Todos estes modos, inovadores ou não, conseguem dar uma experiência diferente e divertida mesmo quando os carros conduzidos pela IA tentam estragar a diversão fugindo ás regras e utilizando físicas irrealistas ou quando no modo Survival o ecrã fica tão preenchido com peças de carros destruídos que se torna praticamente impossível de ver os barris. Existe também um ou outro acontecimento estranho que por vezes consegue fazer-nos gritar uns quantos nomes à T.V. como o carro explodir com um leve toque na parede ou o carro perder o controlo estranhamente, mas nada que aconteça com muita frequência ou que tenha demasiada importância que estrague a experiência.



O que realmente é importante de mencionar como ponto negativo são as poucas opções e falta de conteúdo existente no jogo. Pistas, existem apenas onze com um espaço vazio provavelmente para futuras pistas que virão a ficar disponíveis como conteúdo extra, o número de veículos existentes não é mau de todo o problema é que estes não podem ser alterados em nenhum aspecto excepto na sua cor, o que significa que à medida que se vai desbloqueando carros mais potentes, os mais fracos vão caindo no esquecimento até que chega-mos ao ponto em que a nossa escolha reside entre três ou quatro carros o que limita bastante a experiência especialmente no modo online, que por si só já se encontra consideravelmente limitado com as escassas opções. Apenas podemos optar por nos juntar-mos a uma sala pública, criar uma sala privada ou aceitar convites de outras salas privadas. Na sala pública apenas podemos escolher o modo de corrida tudo o resto desde pistas a número de voltas é escolhido aleatoriamente pelos servidores da Blackrock Studio, como anfitrião de uma sala privada podemos convidar amigos, escolher o modo de corrida e a pista, mas só jogadores convidados podem entrar na sala. É uma pena que o modo online não dê mais liberdade aos jogadores porque as corridas online duplicam a intensidade e a diversão que as corridas offline conseguem dar, porque sente-se que não estamos a ser injustiçados com conduções duvidosas, existe muito mais destruição e estamos constantemente a ser surpreendidos por Power Plays inesperados.

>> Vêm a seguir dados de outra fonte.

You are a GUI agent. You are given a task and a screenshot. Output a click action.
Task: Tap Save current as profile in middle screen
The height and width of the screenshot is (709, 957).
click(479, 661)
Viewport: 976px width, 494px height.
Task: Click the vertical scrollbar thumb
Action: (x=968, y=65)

A compensar a falta de conteúdo está uma apresentação muito bem conseguida com gráficos vistosos onde as pistas embora algo repetitivas pelo seu aspecto urbano estão muito bem desenhadas com bonitos efeitos de luz, os veículos embora sejam fictícios estão bem desenhados, apenas desgosto do facto de serem na sua maioria carros exóticos, um pouco mais de variedade era bem vinda. Depois temos uma banda sonora que consegue acompanhar a acção que está a acontecer na pista, apesar de me parecer que as músicas podiam estar melhores, mas claro que isto é apenas uma opinião e cada um tem o seu gosto, o mesmo já não posso dizer dos efeitos sonoros que estão excelentes, desde os roncos dos motores ás explosões enormes que com um som bem elevado nos faz parecer que a nossa própria casa está a cair.

Split/Second Velocity pode não ser um jogo que consiga manter o entusiasmo durante um longo período de tempo, mas o seu conceito original de utilizar a pista como uma arma é o suficiente para tornar qualquer modo de corrida numa nova experiência que apesar de ter as suas limitações consegue divertir e deixar qualquer amante da condução viciado. É um jogo a ter em conta se procuram algo diferente no género de corridas.